Considerations for Healthcare Workers

  • All healthcare workers (including receptionists, ambulance workers) should have satisfactory evidence of protection against measles to protect both themselves and their patients. Satisfactory evidence of protection includes documentation of having received two or more doses of measles-containing vaccine and/or a positive measles IgG antibody test
  • Healthcare workers (HCWs) who are exposed to a confirmed or likely case and do not have satisfactory evidence of protection should be excluded from work from the 5th day after the first exposure to 21 days after the final exposure
  • If HCWs are tested rapidly after exposure, they can continue to work if found to be measles IgG positive within 7 days of exposure (as this is too early to be due to infection from the recent exposure)
  • Where MMR vaccine is given post exposure, it is unlikely to prevent the development of measles but if the HCW remains symptom-free for at least 14 days after MMR vaccine was given, they can return at that stage
  • HCWs with satisfactory evidence of protection can continue to work normally but should be advised to report to Occupational Health if they develop prodromal symptoms or a fever between 7 days after the first exposure and 21 days after the last exposure
  • Exposed HCWs that develop fever or rash should be excluded from all work until 4 full days after onset of the rash. Those HCWs should be treated as an epidemiologically confirmed case and laboratory confirmation and notification should be sought in the usual way.

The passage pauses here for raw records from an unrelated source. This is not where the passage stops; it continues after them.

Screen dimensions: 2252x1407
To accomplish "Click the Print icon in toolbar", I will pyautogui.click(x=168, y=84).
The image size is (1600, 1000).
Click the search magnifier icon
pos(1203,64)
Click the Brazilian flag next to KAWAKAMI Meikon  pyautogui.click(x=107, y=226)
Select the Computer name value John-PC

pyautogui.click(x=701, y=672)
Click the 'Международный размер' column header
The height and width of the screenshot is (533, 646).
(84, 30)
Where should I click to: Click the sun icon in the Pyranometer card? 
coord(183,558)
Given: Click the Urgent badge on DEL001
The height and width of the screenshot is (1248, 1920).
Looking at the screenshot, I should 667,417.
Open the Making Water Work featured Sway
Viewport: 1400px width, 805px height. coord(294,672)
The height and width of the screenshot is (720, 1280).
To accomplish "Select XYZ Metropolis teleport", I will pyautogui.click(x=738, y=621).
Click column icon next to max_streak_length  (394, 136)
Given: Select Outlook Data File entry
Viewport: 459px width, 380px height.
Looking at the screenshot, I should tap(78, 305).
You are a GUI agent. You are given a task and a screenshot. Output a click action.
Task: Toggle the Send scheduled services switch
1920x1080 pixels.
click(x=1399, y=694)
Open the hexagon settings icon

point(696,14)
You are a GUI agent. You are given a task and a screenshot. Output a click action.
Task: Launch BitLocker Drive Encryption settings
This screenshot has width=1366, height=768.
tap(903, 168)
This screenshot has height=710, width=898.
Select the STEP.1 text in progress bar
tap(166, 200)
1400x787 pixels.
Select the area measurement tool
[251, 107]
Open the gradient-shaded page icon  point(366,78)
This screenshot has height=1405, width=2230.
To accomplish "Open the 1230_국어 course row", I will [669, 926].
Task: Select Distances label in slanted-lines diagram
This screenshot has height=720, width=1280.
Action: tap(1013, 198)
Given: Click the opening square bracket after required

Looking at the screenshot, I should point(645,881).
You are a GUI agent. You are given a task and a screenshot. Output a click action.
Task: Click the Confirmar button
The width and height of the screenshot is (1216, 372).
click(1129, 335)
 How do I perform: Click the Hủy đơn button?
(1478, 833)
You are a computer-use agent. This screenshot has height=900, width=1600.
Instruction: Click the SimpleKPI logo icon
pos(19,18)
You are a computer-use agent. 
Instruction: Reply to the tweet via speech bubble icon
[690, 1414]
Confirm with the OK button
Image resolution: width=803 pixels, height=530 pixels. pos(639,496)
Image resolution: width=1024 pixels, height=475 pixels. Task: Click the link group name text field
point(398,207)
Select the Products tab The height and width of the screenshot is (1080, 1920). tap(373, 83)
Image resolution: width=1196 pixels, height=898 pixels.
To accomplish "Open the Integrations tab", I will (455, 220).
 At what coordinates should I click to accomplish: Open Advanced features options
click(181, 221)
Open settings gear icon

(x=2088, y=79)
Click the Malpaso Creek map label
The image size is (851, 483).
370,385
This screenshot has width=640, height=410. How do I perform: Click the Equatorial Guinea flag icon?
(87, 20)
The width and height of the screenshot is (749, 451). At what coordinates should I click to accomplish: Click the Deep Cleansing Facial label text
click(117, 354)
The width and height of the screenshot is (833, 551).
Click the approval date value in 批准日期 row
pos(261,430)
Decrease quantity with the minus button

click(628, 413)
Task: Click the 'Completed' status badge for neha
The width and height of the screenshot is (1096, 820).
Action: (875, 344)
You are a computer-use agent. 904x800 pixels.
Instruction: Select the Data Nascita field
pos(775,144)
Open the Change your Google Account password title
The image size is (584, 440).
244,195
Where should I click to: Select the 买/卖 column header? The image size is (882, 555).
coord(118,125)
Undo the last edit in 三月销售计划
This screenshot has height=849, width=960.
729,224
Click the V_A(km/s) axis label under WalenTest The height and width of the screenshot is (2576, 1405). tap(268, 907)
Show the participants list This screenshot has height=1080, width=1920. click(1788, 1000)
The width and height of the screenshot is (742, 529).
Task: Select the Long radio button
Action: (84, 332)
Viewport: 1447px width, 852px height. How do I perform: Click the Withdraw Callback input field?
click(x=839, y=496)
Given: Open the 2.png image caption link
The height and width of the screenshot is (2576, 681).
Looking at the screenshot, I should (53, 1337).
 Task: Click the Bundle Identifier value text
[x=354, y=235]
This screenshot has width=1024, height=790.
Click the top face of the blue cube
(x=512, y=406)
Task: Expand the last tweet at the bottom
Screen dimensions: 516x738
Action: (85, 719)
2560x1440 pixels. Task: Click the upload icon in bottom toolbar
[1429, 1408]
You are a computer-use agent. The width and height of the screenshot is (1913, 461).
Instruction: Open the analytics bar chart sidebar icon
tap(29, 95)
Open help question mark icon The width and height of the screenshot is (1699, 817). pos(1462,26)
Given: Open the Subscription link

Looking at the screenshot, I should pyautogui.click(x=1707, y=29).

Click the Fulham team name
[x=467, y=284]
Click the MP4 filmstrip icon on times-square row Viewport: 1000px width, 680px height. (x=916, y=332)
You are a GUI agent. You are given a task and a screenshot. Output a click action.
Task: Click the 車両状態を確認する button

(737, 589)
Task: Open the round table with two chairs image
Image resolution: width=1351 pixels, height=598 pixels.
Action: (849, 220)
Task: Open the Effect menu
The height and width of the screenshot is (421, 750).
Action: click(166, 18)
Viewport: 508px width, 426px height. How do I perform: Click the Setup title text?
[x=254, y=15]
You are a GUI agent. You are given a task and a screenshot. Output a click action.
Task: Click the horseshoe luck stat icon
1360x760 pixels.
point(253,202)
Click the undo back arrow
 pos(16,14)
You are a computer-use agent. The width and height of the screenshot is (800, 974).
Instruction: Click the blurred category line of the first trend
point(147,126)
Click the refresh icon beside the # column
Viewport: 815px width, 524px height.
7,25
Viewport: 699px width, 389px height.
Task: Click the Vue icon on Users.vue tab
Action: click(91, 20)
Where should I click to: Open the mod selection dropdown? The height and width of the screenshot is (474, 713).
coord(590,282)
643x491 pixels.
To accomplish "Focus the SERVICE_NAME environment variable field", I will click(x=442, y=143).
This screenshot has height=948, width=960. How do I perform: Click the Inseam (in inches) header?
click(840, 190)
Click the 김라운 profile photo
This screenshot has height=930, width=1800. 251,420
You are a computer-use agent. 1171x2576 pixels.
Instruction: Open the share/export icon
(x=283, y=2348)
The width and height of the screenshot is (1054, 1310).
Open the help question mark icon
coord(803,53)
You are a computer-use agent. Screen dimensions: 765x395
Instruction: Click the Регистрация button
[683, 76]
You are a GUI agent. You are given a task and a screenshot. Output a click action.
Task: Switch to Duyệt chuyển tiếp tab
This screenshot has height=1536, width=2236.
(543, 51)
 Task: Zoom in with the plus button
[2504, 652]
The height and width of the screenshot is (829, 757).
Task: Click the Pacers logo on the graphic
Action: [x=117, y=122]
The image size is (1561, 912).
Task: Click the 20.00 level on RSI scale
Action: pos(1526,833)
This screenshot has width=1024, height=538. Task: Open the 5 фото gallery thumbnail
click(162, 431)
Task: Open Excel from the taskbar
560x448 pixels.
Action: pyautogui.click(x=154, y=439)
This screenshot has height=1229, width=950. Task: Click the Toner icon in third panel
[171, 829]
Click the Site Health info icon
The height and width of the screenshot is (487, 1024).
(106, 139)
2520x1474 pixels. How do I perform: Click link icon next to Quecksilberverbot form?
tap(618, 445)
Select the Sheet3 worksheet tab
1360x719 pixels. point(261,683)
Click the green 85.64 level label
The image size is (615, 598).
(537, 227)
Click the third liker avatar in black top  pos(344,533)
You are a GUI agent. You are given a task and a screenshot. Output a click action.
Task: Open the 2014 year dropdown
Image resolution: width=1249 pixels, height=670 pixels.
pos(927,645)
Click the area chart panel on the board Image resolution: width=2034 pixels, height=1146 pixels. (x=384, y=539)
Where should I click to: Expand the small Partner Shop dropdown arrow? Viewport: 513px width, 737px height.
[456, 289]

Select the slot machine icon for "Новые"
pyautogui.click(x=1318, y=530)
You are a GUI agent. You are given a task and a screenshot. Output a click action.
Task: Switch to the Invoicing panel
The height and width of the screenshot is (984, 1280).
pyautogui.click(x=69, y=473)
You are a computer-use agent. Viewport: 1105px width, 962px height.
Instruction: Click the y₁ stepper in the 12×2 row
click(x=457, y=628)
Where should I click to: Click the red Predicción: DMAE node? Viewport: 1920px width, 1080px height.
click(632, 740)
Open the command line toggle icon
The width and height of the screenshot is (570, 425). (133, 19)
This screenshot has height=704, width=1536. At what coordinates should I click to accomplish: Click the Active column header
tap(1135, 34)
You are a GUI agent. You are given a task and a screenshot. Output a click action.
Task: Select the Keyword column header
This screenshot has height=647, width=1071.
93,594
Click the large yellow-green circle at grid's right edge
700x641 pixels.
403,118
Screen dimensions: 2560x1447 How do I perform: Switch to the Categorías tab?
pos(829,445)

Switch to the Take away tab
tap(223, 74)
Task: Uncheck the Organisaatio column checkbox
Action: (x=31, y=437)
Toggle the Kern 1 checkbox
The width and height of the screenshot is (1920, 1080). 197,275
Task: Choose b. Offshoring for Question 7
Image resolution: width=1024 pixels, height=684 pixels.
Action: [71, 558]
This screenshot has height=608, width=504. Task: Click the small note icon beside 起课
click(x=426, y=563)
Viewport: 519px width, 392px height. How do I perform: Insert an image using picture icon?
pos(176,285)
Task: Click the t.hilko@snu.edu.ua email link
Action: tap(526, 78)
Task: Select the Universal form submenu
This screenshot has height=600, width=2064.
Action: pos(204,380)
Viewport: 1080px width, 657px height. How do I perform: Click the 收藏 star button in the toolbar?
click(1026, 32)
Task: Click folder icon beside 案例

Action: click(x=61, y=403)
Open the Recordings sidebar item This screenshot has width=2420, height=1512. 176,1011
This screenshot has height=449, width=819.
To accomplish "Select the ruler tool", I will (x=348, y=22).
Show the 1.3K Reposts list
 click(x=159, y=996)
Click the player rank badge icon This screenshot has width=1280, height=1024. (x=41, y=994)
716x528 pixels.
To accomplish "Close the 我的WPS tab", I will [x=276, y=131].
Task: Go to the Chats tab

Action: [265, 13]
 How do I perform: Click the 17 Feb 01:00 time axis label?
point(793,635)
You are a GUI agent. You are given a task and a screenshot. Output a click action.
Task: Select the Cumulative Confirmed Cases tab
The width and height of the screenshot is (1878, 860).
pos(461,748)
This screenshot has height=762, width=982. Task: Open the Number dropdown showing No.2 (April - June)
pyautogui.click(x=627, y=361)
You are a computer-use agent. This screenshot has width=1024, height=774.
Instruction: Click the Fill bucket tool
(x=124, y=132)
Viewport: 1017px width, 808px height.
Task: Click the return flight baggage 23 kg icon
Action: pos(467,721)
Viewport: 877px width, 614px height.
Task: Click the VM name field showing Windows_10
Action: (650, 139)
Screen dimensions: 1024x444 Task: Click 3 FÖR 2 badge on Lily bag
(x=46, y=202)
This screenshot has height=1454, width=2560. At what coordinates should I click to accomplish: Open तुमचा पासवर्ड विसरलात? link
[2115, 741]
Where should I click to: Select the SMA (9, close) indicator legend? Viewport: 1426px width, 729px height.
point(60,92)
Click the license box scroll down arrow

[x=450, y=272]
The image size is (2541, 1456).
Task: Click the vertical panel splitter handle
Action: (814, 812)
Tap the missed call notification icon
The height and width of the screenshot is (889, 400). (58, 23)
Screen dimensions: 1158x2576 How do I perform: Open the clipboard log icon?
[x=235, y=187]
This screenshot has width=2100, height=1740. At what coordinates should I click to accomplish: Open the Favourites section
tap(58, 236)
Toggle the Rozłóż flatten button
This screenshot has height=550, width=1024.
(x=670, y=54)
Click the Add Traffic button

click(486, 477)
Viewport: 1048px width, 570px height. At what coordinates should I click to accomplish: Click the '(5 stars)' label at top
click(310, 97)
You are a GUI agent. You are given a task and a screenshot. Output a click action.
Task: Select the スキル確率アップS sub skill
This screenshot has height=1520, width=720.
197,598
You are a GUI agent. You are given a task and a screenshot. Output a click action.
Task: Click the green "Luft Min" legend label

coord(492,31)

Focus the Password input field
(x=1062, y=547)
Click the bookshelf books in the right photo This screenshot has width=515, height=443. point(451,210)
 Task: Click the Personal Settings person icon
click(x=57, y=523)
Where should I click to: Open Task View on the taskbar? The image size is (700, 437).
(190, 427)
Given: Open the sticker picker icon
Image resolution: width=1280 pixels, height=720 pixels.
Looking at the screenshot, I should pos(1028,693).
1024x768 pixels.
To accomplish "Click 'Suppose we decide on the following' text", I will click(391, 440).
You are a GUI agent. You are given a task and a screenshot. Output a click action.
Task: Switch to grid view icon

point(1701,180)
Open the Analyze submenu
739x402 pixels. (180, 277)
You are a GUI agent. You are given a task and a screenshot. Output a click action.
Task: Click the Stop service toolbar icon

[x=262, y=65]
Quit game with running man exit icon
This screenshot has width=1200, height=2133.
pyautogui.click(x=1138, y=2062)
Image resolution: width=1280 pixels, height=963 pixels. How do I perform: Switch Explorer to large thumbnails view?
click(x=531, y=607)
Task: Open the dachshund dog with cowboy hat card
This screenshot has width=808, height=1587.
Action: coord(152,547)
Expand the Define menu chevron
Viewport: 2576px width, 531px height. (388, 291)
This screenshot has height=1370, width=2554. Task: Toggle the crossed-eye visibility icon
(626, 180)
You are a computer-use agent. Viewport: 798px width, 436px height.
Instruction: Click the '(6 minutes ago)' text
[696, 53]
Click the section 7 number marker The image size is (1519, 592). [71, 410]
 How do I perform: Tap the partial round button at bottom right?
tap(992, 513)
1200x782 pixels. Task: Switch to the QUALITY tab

  • An outbreak is defined as two or more epidemiologically linked cases that occur within one incubation period of each other (that is, the second case occurs between 7 and 21 days of the first case)
  • Although most outbreaks will occur within the household setting, an outbreak control team may need to be convened when transmission has occurred in other settings where a large number of people been exposed (for example, school outbreak) or where the population exposed may be more vulnerable (for example, hospital outbreak)
  • An outbreak of measles in a prison setting will require close liaison with UKHSA and NHS Health and Justice leads.

Planning and Response

  • HPTs should work with their local NHS England Screening and Immunisation teams to ensure that the necessary resources are available within their area to manage outbreaks. HPTs should know where to access urgent laboratory testing services (particularly measles IgG) and human normal Immunoglobulin (HNIG) supplies. Access to a small stock of MMR vaccine should be available by the next day, including at weekends, and HPTs should ensure they know which walk-in clinics or out-of-hours GP services are available at the weekend to enable prompt administration of MMR vaccine or HNIG if required
  • When outbreaks occur in an institutional setting such as a school, university or place of detention, all individuals in the setting who are susceptible or incompletely vaccinated should be offered MMR vaccine promptly, even if direct contact with the index case has not occurred
  • If an outbreak occurs in an institutional setting where vaccination coverage is known to be low, an urgent campaign should be considered. Vaccination of all susceptible students will limit the risk of tertiary transmission within the school setting. Commissioners should have contracts in place to provide support for vaccination campaigns in defined settings, such as schools, and providers should have arrangements in place to source MMR promptly for outbreak control.